Signal to watch: useful agents depend on tooling, memory, and guardrails more than prompt cleverness.
Tool use
A model's ability to invoke external functions, APIs, or retrieval systems while generating an answer.
Signal to watch: tool routing quality affects whether agents stay grounded or drift into brittle loops.
Alignment
Techniques that steer a model toward preferred behavior, safety policies, and user intent.
Signal to watch: stronger alignment can improve trustworthiness but may also narrow behavior in edge cases.
Open-weight
A model whose weights are available for self-hosting, tuning, or private deployment.
Why it matters: open-weight models trade turnkey convenience for control over performance, cost, and data handling.
Privacy guardrail
A control that reduces the chance of exposing sensitive data through prompts, logs, training, or outputs.

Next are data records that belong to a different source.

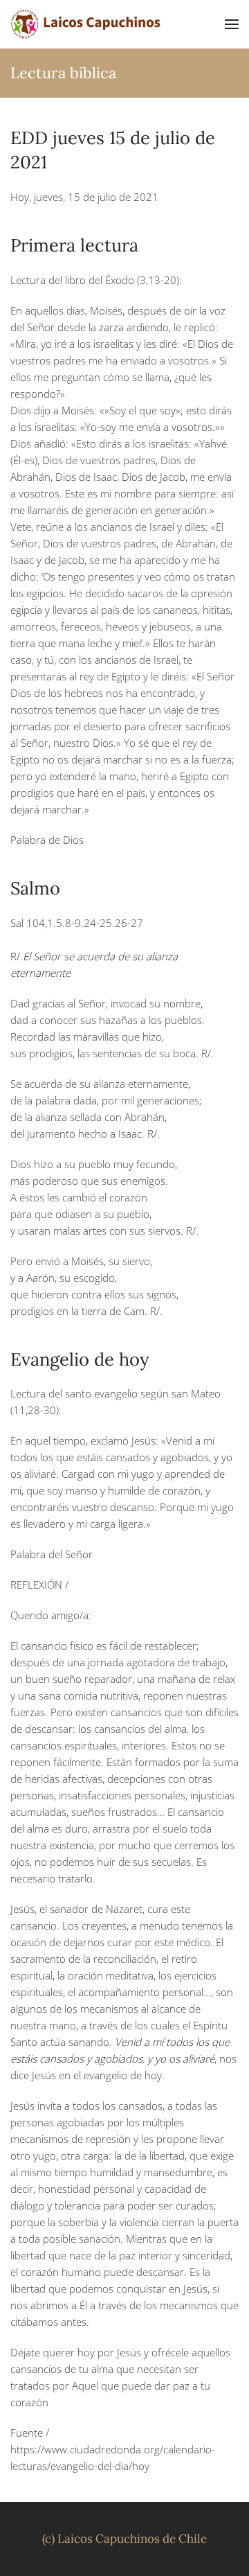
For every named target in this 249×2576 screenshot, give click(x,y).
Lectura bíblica (63, 72)
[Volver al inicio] (86, 24)
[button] (232, 24)
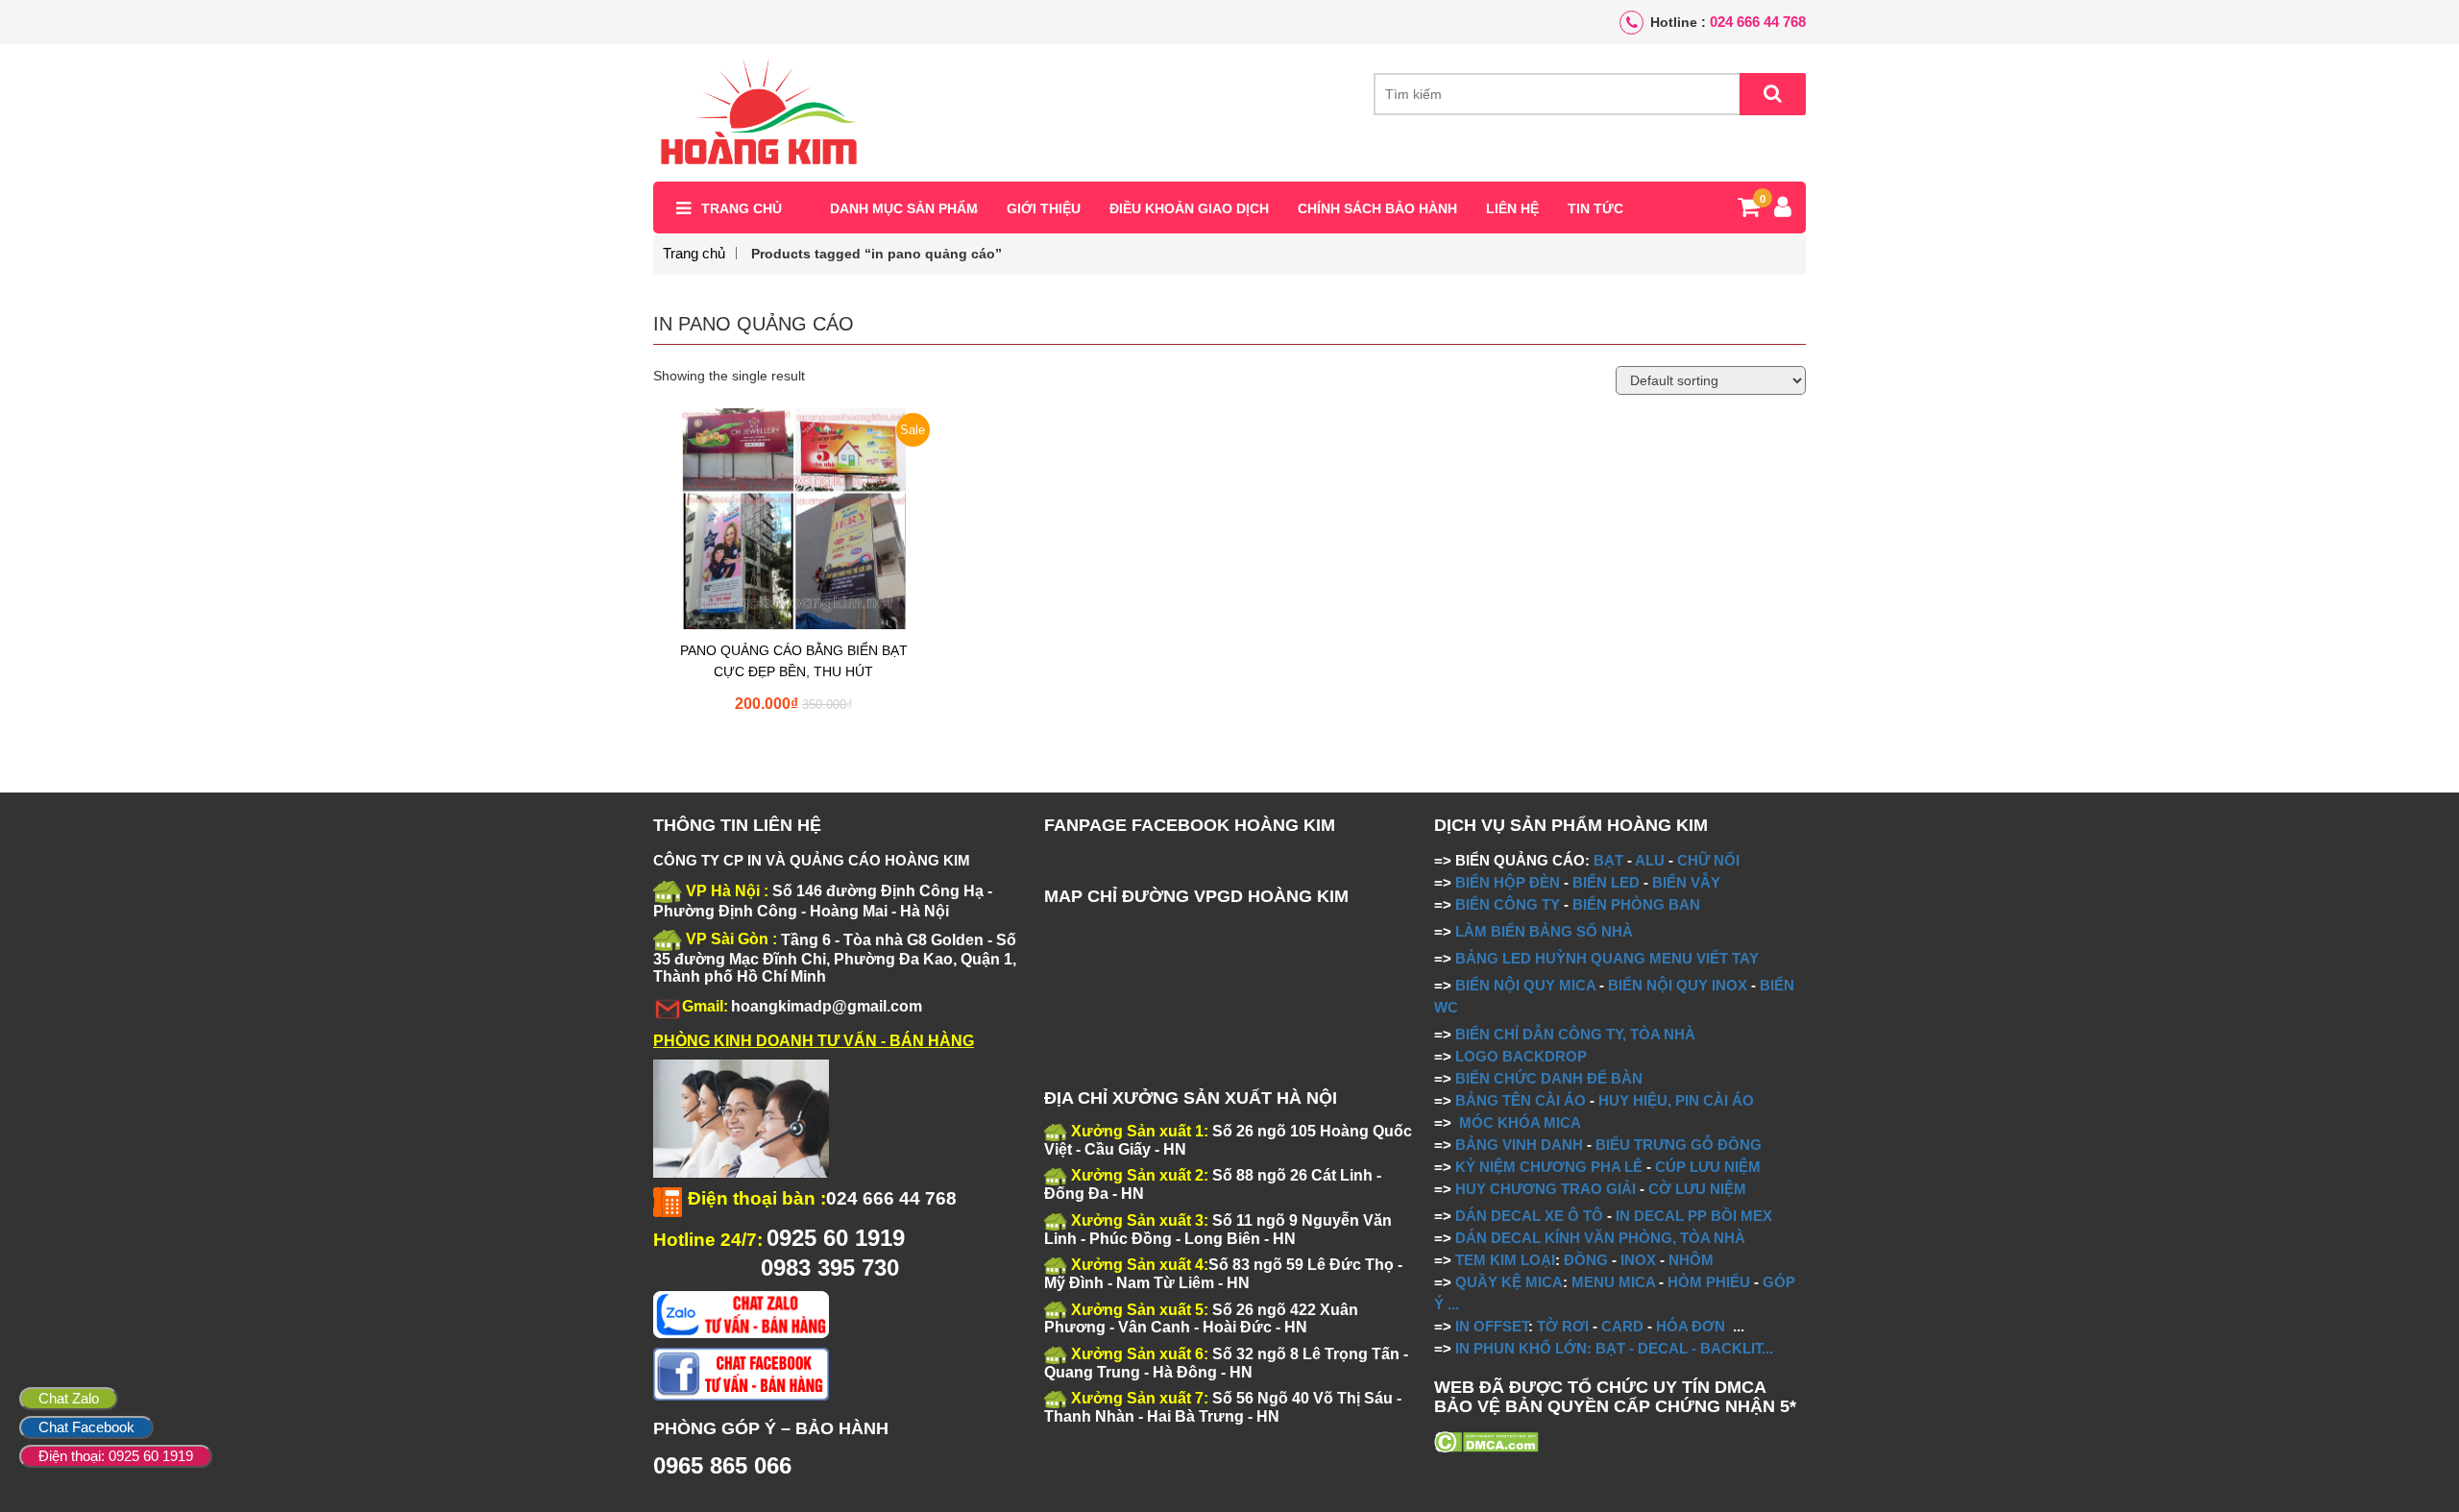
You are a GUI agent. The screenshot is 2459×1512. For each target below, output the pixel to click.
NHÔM (1691, 1260)
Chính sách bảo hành (1377, 208)
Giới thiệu (1044, 208)
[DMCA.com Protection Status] (1486, 1441)
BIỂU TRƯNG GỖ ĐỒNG (1678, 1144)
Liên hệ (1512, 208)
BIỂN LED (1606, 882)
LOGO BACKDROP (1521, 1056)
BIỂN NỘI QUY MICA (1525, 985)
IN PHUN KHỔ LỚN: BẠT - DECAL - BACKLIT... (1614, 1348)
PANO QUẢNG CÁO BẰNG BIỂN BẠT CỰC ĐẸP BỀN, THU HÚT (794, 661)
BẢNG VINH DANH (1519, 1144)
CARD (1622, 1326)
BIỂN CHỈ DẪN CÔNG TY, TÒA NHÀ (1575, 1034)
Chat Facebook (86, 1427)
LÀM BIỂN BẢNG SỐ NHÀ (1546, 931)
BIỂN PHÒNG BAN (1636, 904)
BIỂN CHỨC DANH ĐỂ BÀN (1547, 1078)
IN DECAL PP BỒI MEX (1694, 1215)
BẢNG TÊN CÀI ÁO (1520, 1100)
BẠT (1608, 860)
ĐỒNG (1586, 1260)
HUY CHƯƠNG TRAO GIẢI (1545, 1189)
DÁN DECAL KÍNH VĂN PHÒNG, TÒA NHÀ (1600, 1238)
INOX (1638, 1260)
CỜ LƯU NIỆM (1697, 1189)
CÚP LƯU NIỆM (1708, 1166)
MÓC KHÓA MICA (1520, 1122)
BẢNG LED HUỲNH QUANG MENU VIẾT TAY (1607, 958)
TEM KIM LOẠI (1505, 1260)
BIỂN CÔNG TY (1507, 904)
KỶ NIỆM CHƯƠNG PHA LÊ (1549, 1166)
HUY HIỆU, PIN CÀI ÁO (1676, 1100)
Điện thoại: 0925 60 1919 (115, 1456)
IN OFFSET (1491, 1326)
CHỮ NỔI (1708, 860)
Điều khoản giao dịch (1189, 208)
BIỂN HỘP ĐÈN (1507, 882)
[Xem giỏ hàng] (1749, 210)
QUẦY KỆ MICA (1509, 1282)
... (1451, 1304)
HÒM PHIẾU (1709, 1282)
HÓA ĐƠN (1690, 1326)
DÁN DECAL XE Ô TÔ (1529, 1215)
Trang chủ (741, 208)
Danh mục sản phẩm (904, 208)
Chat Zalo (68, 1398)
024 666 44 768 (1758, 21)
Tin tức (1595, 208)
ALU (1650, 860)
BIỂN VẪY (1686, 882)
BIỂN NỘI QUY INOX (1677, 985)
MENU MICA (1613, 1282)
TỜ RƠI (1563, 1326)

Why it matters: privacy controls need to cover the full workflow, not only the model endpoint.
Prompt injection
An adversarial technique where hidden instructions in user input override or manipulate model behavior.
Signal to watch: prompt injection remains unsolved; defense-in-depth with input sanitization is essential.
Constitutional AI
An alignment method where a model critiques and revises its own outputs against a set of explicit principles.
Signal to watch: constitutional methods scale alignment review, but principle gaps still produce edge-case failures.
Model context protocol
An emerging standard for how applications share context, tools, and resources with language models.
Signal to watch: MCP adoption is growing fast; it may become the default integration pattern for tool-augmented LLMs.
Self-hosting
Running model inference on your own infrastructure instead of consuming a managed API.
Why it matters: self-hosting gives data control and cost predictability but requires GPU ops expertise.
Red teaming
Adversarial testing that probes a model for harmful outputs, jailbreaks, or policy violations before deployment.
Why it matters: red teaming is becoming a regulatory expectation, not just a best practice.